Officer responds to lawsuit, denies allegations
KNOXVILLE — An Oneida police officer accused of verbally assaulting a jail inmate has responded to a lawsuit filed against him in federal court, denying wrongdoing.
Officer Jason Pike, of the Oneida Police Department, responded to the civil allegations in a seven-page briefing filed last week in U.S. District Court here. Earlier this summer, Winfield resident Linda Carol Roe lodged the charges against Pike, claiming that he had verbally assaulted her and caused her distress during a confrontation at the Scott County Jail last year.
The allegations stemmed from a June 2007 incident in which Roe allegedly fired a handgun four times inside a Robbins home owned by Officer Pike’s mother. Court records show that Melinda Pike, Roe’s husband, and Pike’s 14-year-old son were present at the home when the incident occurred. Allegedly, Roe fired a .25-cal. handgun four times, and vandalized two vehicles before leaving the scene. She was arrested minutes later by the Scott County Sheriff’s Department, and later pled guilty to aggravated assault and aggravated burglary stemming from the incident.
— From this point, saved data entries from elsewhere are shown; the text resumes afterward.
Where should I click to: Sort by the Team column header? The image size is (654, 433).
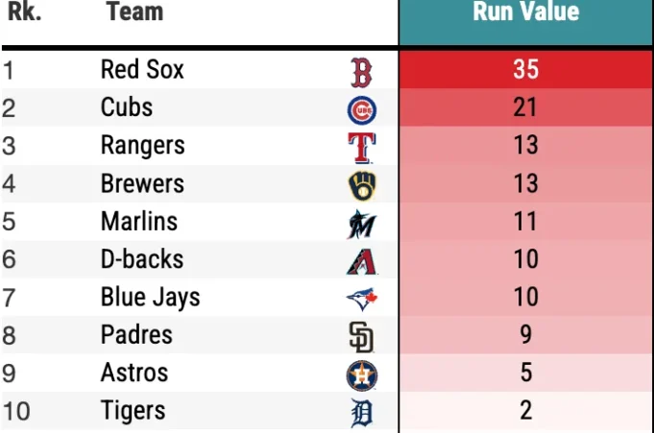134,12
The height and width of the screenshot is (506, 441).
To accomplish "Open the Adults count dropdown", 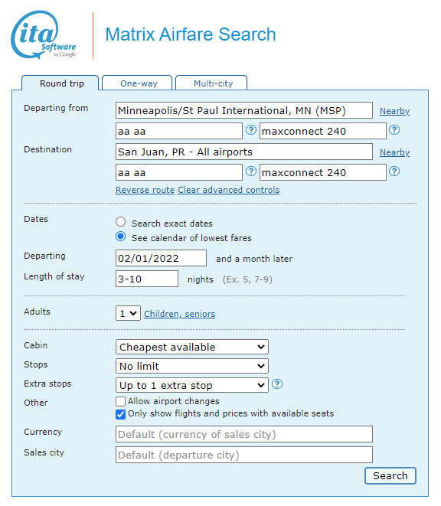I will [128, 313].
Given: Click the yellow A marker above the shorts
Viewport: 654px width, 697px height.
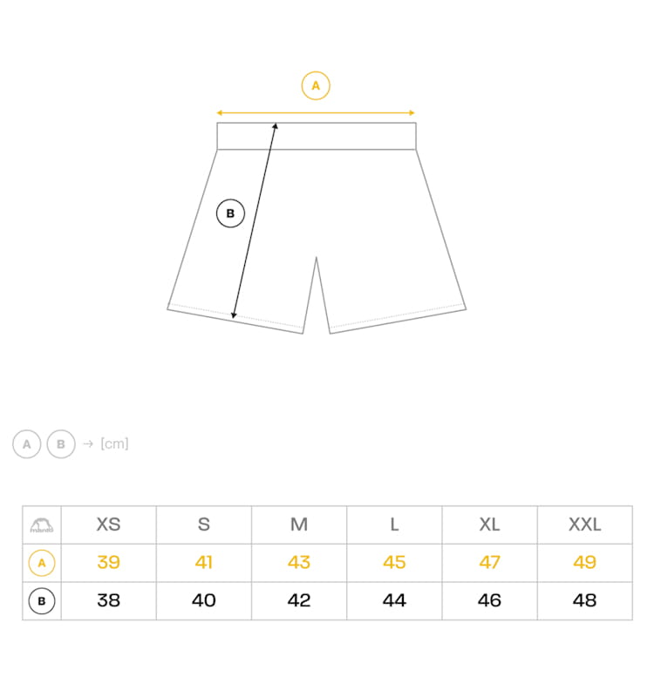Looking at the screenshot, I should (x=316, y=85).
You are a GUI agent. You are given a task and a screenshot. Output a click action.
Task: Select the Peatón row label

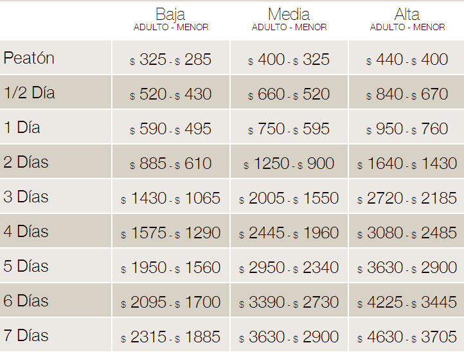[29, 58]
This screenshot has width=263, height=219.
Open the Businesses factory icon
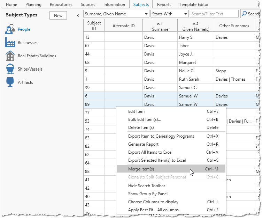(x=10, y=43)
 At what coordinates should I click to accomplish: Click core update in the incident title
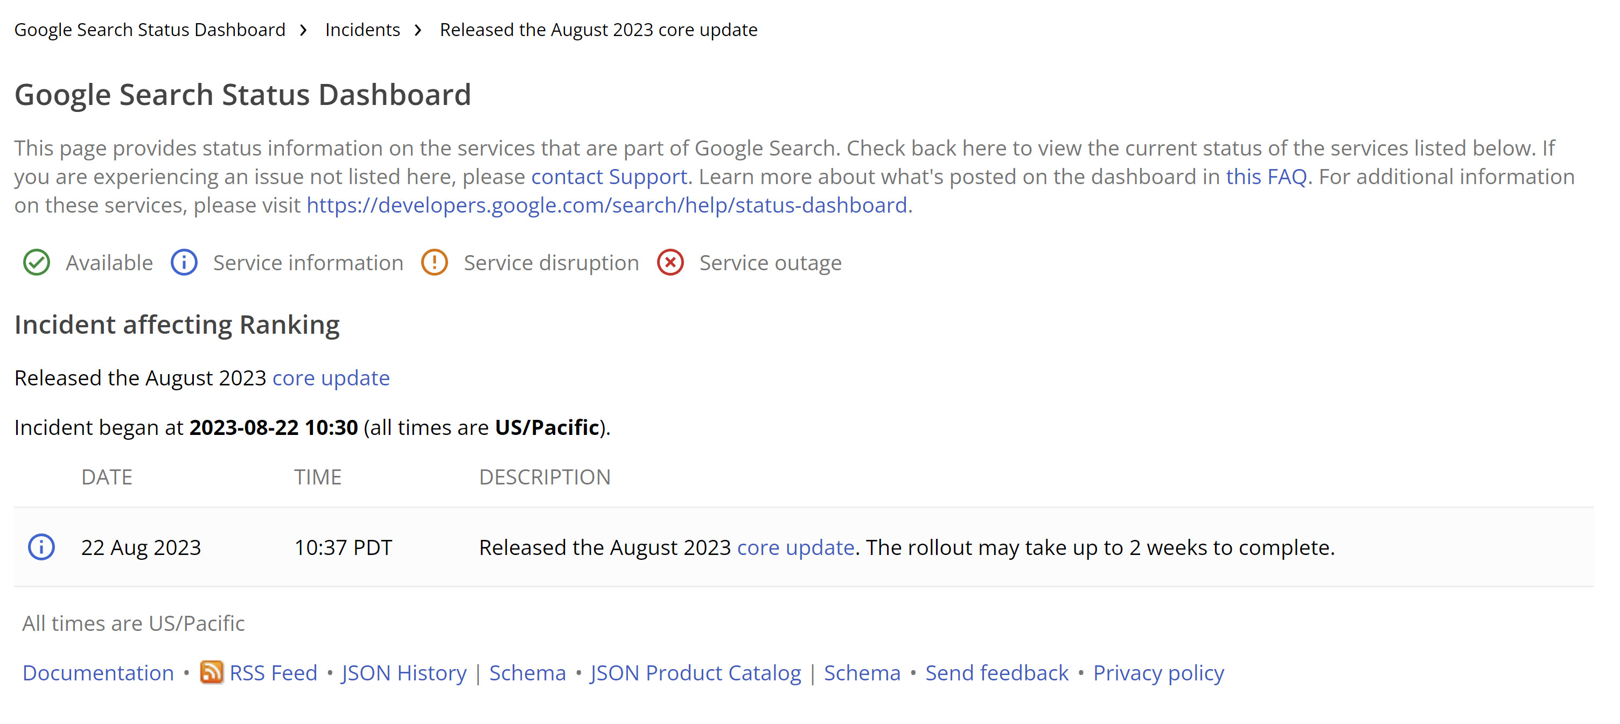331,378
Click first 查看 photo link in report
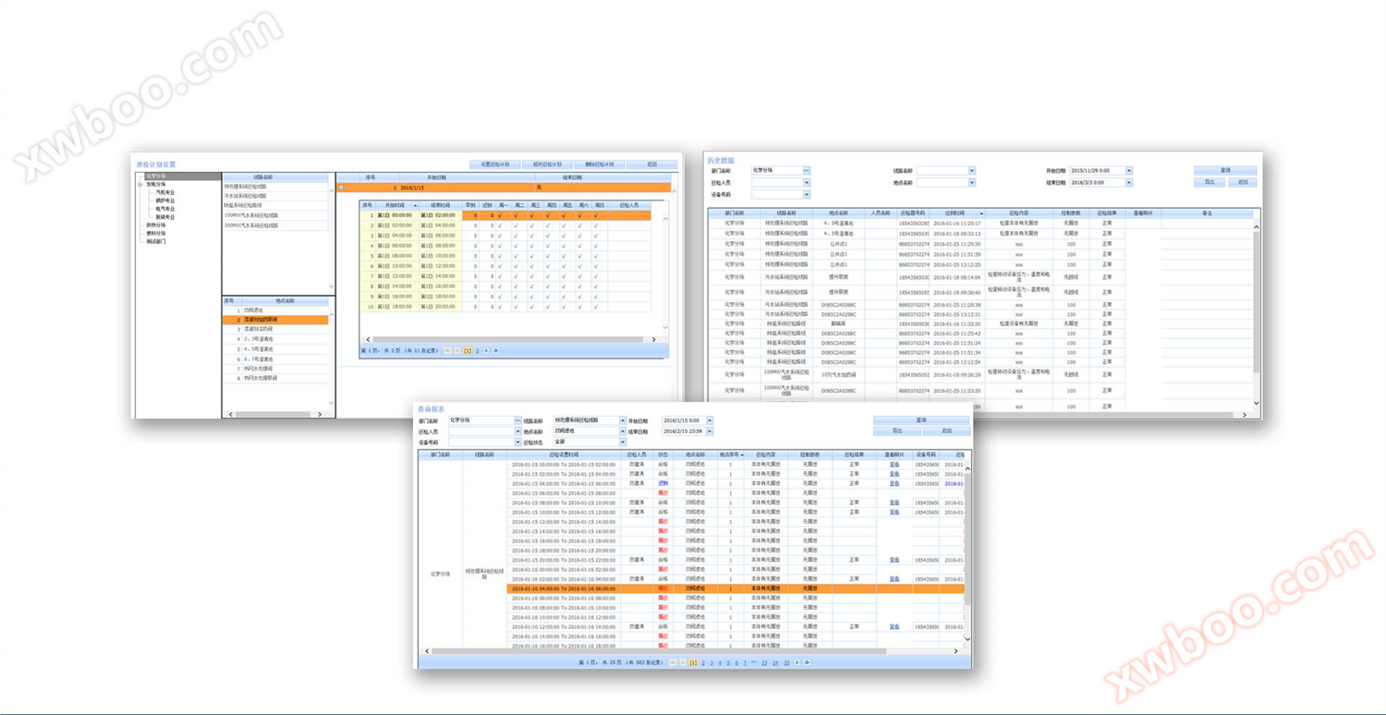1386x715 pixels. click(x=894, y=465)
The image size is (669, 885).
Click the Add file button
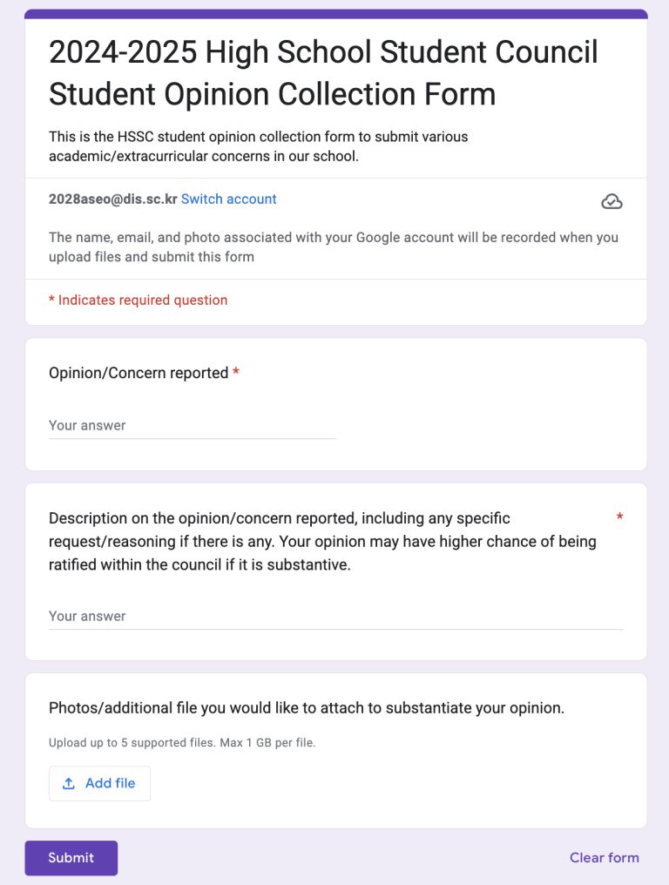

In her lawsuit, Roe alleged that in the early morning hours the day following her arrest, she was escorted into a room where Officer Pike and two deputies from the Sheriff’s Department were present. She said Officer Pike confronted her, “putting [her] in fear of physical bodily harm or death,” causing her to suffer “embarrassment and humiliation” as well as “emotional and psychological trauma to such an extent that [she] was required to seek and continues to seek medical and psychological care.”
In the court filing last week, an attorney for Officer Pike admits that Pike “told Linda Roe words to the effect that if she ever went near his family again, he would knock her teeth out.” But, it says, Pike “did not touch Linda Roe nor threaten her with immediate physical harm in any way. His statements were to warn her to stay away from his family in the future, which she had attempted to kill by shooting a pistol in his mother’s home with his 14-year-old brother present.”
The lawsuit stated that Pike was in uniform at the time of the confrontation, but that he was off-duty.
The response alleges that Roe cursed Pike as he left the jail facility.
The response argues that Pike did not violate Roe’s constitutional rights, nor did they constitute an assault or battery against her.
“It is averred that [Roe], in fact, caused extreme emotional distress to Jason Pike, Melinda Pike, and [Pike’s brother] when she unlawfully and illegally broke into their home,” The response states. “Jason Pike advising Linda Roe to stay away from his family in the future was appropriate given the unprovoked vicious and potentially lethal attack which Linda Roe committed on Jason Pike’s mother and 14-year-old brother.”
Pike’s attorney, Daniel H. Rader, III, requested that the complaint be dismissed.
Earlier, an attorney representing Oneida Chief of Police Mike Cross and the Oneida Police Department — which were also named as co-defendants in the lawsuit — filed a response arguing that his clients were not responsible for the actions alleged in the complaint.
“It is affirmatively maintained that the acts of Linda Carol Roe caused any difficulties she may have received as a result of her own criminal activities. It is affirmatively denied that Chief Cross or the City of Oneida were the proximate or contributing cause to any of the alleged injuries received by Mrs. Roe,” attorney Robert H. Watson, Jr. argued in the response.
Attorney Arthur F. Knight, III, who is representing the Sheriff’s Department, Sheriff Anthony Lay and Sheriff’s Department employees Kim Bowling, Dave Buttram, Derrick Sexton, Brad Stephens, Glynndara Tucker and Shawna Garrett has not yet filed a response on behalf of his clients.